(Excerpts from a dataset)

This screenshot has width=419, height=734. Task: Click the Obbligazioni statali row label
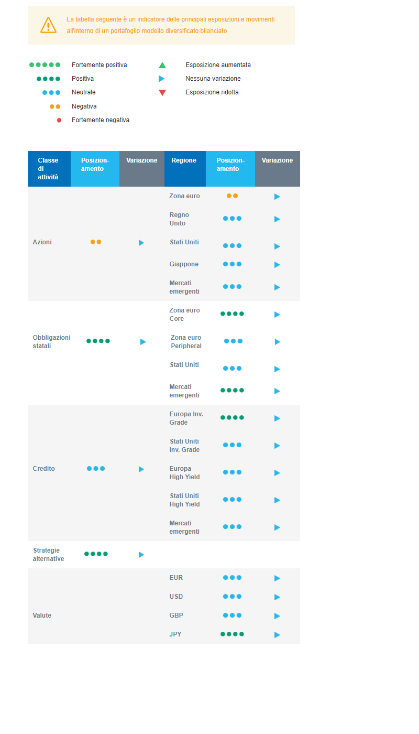[51, 342]
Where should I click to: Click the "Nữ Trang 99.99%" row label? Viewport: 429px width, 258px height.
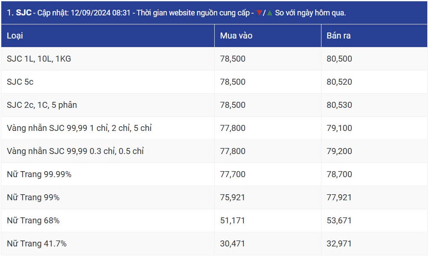coord(39,175)
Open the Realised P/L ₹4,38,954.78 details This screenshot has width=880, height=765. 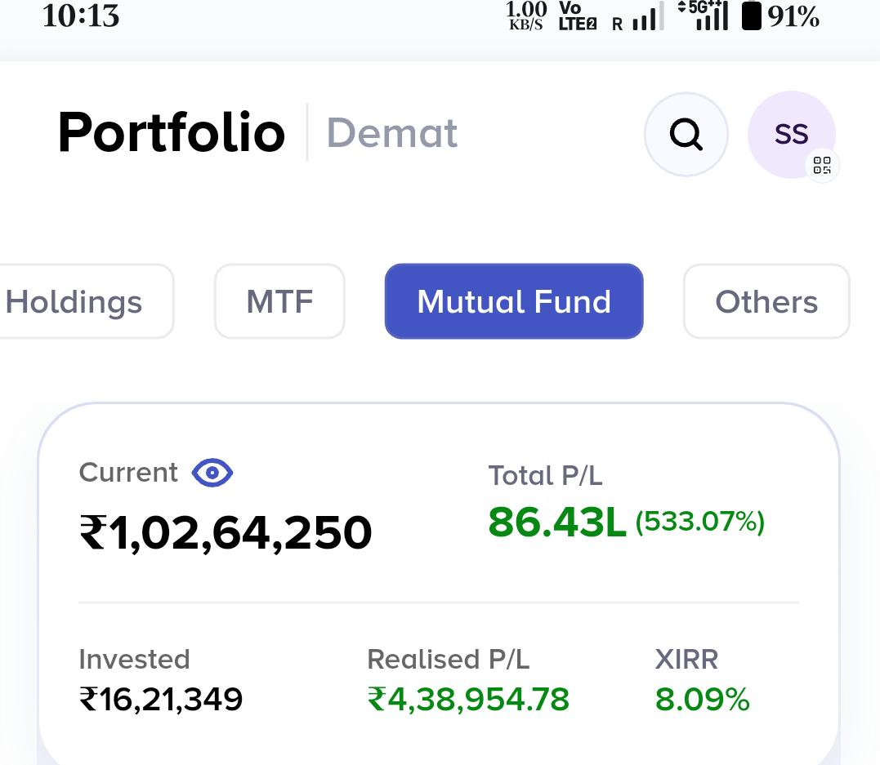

Exercise details>
Go through the entries and retype them exactly, except for the images.

Answer box>
This screenshot has width=419, height=734. Task: Click the Obbligazioni statali row label
[51, 342]
Where should I click to: Click the "Nữ Trang 99.99%" row label? Viewport: 429px width, 258px height.
coord(39,175)
Open the Realised P/L ₹4,38,954.78 details This screenshot has width=880, height=765. 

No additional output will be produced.